Source ->
↓

You know those meals that just hit the spot every time? That’s exactly what this Mediterranean braised chicken is for me. Chicken thighs simmered with warm spices, garbanzo beans, and tomatoes create a dish that’s hearty, comforting, and packed with flavor. It’s one of those recipes that makes your kitchen smell amazing and leaves everyone at the table asking for seconds.
I first made this dish on a chilly evening, and let me tell you, the aromas that filled the kitchen were enough to make everyone hungry before it even hit the table! Pair it with crusty bread, rice, or even couscous for a complete meal that feels restaurant-worthy but is totally doable at home.

↑

Written task 1 -> Using the braised chicken text, decide whether each statement agrees with it: (a) the chicken thighs are simmered with garbanzo beans and tomatoes; (b) the dish was first made on a warm summer evening; (c) the text suggests serving the dish with pasta. For each, answer yes or no and quote the words from the text that decide it.
Written task 2 -> List every ingredient the braised chicken text names as part of the dish itself, leaving out the foods it suggests serving alongside.

Collected data ->
↓

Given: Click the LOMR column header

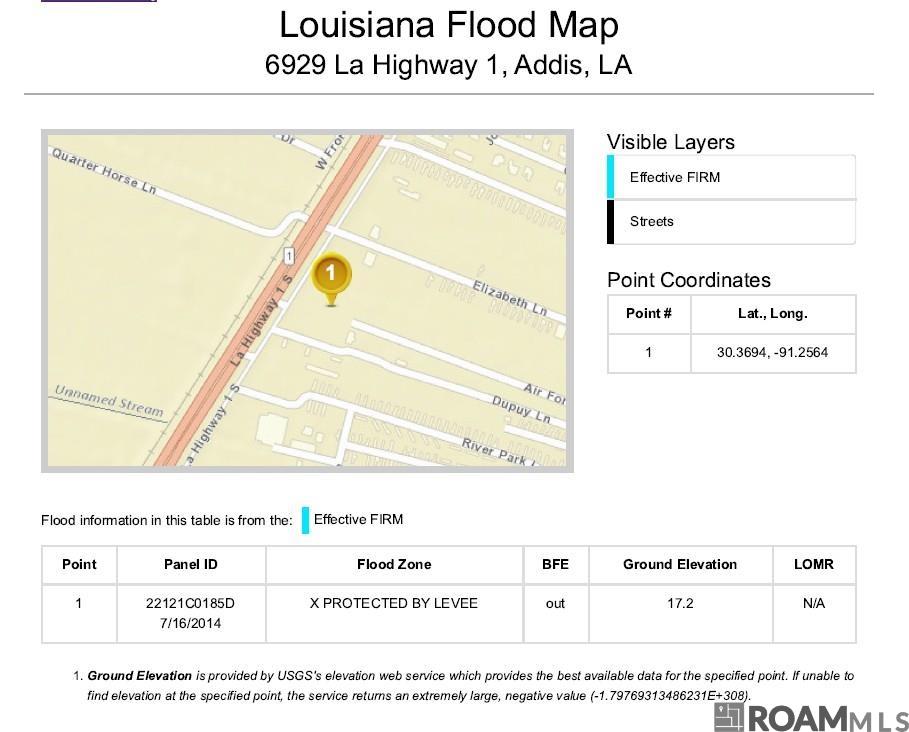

↑

Correct response 1 ->
(a) Yes: "Chicken thighs simmered with warm spices, garbanzo beans, and tomatoes"
(b) No: "I first made this dish on a chilly evening"
(c) No: "Pair it with crusty bread, rice, or even couscous"

Correct response 2 -> chicken thighs, warm spices, garbanzo beans, tomatoes